It doesn’t help that mine is made out of rope.
That’s gotta be my problem.
At least I sure hope so.
I’d hate to think it’s actually my habits that are holding me back.
Because if that’s the case…
I’ll have to come up with a whole new set of excuses.
Social media and video authority Amy Schmittauer doesn’t have this problem.
She’s what you’d call “majorly successful.”
Perhaps you remember Amy.
She was the guest on our SCN Lunchinar with host Holly McCaw back in March.
Like many of the presenters at the NSPRA National Conference, Amy freely offered a number of tips and ideas to support the work we do in our schools.
You can catch a one minute video sample here, where Amy is asked about the best social media platform for school communicators to use.
Amy’s ladder of success is definitely trending up and to the right.

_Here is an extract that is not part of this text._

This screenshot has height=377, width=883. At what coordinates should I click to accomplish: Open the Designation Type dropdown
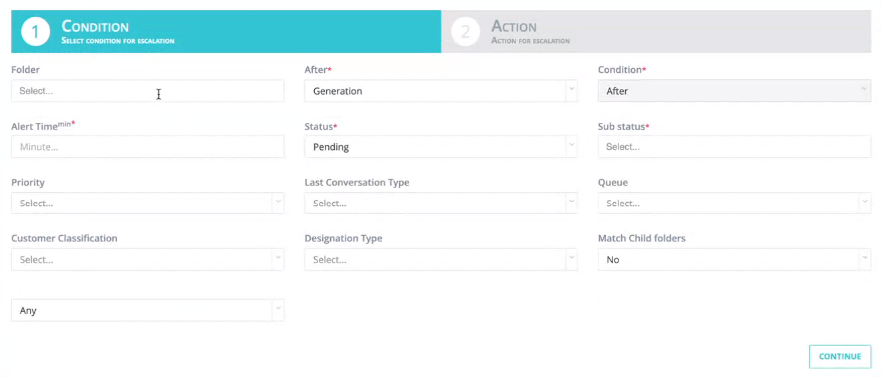coord(441,259)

Although I may act like a hot shot and pretend otherwise; in truth, Amy’s career would’ve continued to zip along perfectly fine without meeting me or appearing in our Lunchinar.
Amy’s now on target to zoom past 50K subscribers on her YouTube channel and last week, she was named a winner in the prestigious YouTubeNextUp contest.
This honor means Amy and 15 other invited winners will travel all expenses paid to the YouTube NextUp Production Creator Camp at YouTube Space NY for a week’s worth of “high level” video creation training.
She’ll also be given a stipend worth several thousand dollars to buy audio and video equipment of her own choosing after the week is over.
You’ve got to give Amy a ton of credit.
In one of her videos awhile back, she revealed a unique secret to success.
Naturally I watched and took good notes.
Amy said success begins with making your bed every morning.
She explained it this way.
A messy bed sets the tone for a messy day.
Lots of messy days turn into messy years.
And before you know it…
those messy years turn into a messy legacy.
You can’t dispute her logic.
So I wrote Amy weeks ago and asked her if she’d help me resolve the real-life problem I had in following her advice.
I explained that Cindy makes our bed every morning and, despite the unintentional detriment this was having on my career, Cindy has insisted for as long as I can remember that I DON’T EVER TRY to make our bed since I make it “like a slob.”
I harbored high hopes Amy could help me spring back onto the fast-track to success somehow, despite my situation at home.
I asked Amy to weigh in on Cindy’s suggestion that I should start sleeping on the “easy-to-make” cot in the basement.
Amy has yet to respond.
I guess she’s pretty good at prioritizing how she spends her time, too.